At this time we cast a live rigged slimy or a rigged dead garfish to the billfish which generally swims over and takes the bait. This is a standard trolling method for sailfish as well as black marlin. It is a very visual method and quite exciting. Casting a bait to a lit-up marlin is something you don’t forget in a hurry.

The disadvantages of troll & switch is that it requires constant attention and getting a good “tease” takes a bit of practice. It can also be a very frustrating method when the wahoo are thick and absolutely destroy your hookless lures. Ideally, you need a crew of three to do it well: an angler, someone working the teasers and a boat driver. It’s a challenging method when you have inexperienced crew. While I use hookless lures with belly strips of tuna or dolphin fish sewn into them, rigged hookless baits such as slimies, bonito or queenfish are also very good. Small queenfish make great teaser baits as they are very tough and last numerous “chewings”.

Hooked up on a typical breezy summer day off the NSW South Coast. Black marlin can be found around inshore reefs right out over the shelf. Image: Ian Osterloh
Hooked up on a typical breezy summer day off the NSW South Coast. Black marlin can be found around inshore reefs right out over the shelf. Image: Ian Osterloh
Dead Bait Trolling

This method has been traditionally used for many decades in Queensland ports. A combination of swimming and skipping gars and a spit tail mullet carefully rigged and trolled at around 5 knots is a great way to target both small black marlin and sailfish. Bait rigging has become a bit of a lost art in many places. Rigged on small circle hooks, the swimming or skipping gar is trolled from the outriggers and the mullet runs from the flat lines or downriggers. The release clips are set at a light pressure, and when a billfish takes the bait it is let run, the boat slows or stops and then the angler pushes the drag to strike and waits for the circle hook to lock in.

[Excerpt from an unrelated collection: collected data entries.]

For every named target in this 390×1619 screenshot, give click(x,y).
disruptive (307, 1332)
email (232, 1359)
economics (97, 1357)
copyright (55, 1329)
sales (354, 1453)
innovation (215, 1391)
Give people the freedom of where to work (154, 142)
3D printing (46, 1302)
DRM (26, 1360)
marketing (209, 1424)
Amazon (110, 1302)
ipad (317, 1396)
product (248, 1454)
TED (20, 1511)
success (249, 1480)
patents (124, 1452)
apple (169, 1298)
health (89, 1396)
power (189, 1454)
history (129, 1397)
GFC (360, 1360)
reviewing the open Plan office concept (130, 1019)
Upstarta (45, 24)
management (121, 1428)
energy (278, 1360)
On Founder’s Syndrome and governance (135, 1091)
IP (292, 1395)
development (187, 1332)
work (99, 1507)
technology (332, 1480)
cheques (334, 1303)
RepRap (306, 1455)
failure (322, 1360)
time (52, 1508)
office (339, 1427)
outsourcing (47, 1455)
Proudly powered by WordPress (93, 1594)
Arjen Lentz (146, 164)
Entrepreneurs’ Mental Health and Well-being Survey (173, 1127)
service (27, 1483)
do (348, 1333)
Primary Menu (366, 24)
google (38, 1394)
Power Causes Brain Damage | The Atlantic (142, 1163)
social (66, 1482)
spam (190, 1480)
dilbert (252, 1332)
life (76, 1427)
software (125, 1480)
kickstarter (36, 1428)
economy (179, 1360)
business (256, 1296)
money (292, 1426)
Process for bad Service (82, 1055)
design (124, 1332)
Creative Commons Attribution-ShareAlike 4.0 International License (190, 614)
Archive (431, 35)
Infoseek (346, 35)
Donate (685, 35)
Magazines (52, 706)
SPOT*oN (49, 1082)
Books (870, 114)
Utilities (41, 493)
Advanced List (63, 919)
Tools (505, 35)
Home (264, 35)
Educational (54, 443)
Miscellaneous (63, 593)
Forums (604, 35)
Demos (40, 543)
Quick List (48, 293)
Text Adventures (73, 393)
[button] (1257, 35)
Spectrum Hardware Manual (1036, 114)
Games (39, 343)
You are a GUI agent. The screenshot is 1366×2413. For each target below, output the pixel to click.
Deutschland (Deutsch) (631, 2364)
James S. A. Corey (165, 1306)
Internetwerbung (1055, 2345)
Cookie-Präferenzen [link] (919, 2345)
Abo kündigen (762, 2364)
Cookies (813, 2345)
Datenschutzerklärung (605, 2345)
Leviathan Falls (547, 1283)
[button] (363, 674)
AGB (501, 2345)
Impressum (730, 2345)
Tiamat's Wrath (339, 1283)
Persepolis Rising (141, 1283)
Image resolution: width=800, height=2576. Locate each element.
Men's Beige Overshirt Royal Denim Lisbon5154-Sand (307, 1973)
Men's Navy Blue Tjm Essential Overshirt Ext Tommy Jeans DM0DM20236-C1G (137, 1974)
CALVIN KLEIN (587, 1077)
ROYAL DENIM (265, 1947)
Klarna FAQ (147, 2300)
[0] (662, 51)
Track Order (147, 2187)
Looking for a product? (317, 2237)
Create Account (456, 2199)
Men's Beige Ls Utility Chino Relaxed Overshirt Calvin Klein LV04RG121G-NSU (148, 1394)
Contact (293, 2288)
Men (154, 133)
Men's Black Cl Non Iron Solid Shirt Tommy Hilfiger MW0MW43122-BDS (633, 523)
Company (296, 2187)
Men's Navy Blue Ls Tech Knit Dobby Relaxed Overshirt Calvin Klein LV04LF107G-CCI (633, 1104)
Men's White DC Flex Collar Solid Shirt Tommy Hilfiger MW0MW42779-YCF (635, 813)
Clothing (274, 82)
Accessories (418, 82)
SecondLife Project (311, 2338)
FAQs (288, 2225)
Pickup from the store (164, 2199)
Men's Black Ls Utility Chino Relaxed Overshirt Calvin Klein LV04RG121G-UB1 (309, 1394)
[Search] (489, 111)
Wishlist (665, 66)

Dead bait trolling is a very effective method but requires a high degree of skill and preparation time. Getting good quality garfish can also be difficult. That said, this method is a great way to fish with a very high percentage rate of strikes to hook ups.

Live Baiting

Drifting a live bait through a big bait school is probably the most effective but least spectacular method of catching a marlin. At times, however, when fish are deep, a live bait is the only way to get a hookup. I fish two rods, one with a small lead and one with a bigger sinker to get down deeper. I like to have the leads so they are well away from the bait and preferably so they break away on strike. I use Eagle Claw laser sharp circle hooks. If there’s a massive school of bait, you will generally see marlin marking on your sounder. Using a controlled drift or slow troll, it isn’t too hard to get your bait in the zone.

Sometimes when large schools of slimy mackerel are holding in one spot, many marlin will be caught in that area. At times this attracts a ridiculous number of boats. If you like crowds, fights, abuse and having your lines run over, then this type of fishing is for you. While I do spend a bit of time live baiting for marlin, I much prefer to find my own bait school and have plenty of room to fight my fish. It’s a very effective method and I much prefer to slow troll my baits rather than drift with a massive lead.

Now is black marlin time all along the inshore grounds of the east coast. They are a great fish, providing spectacular action for all anglers with a suitable trailer boat.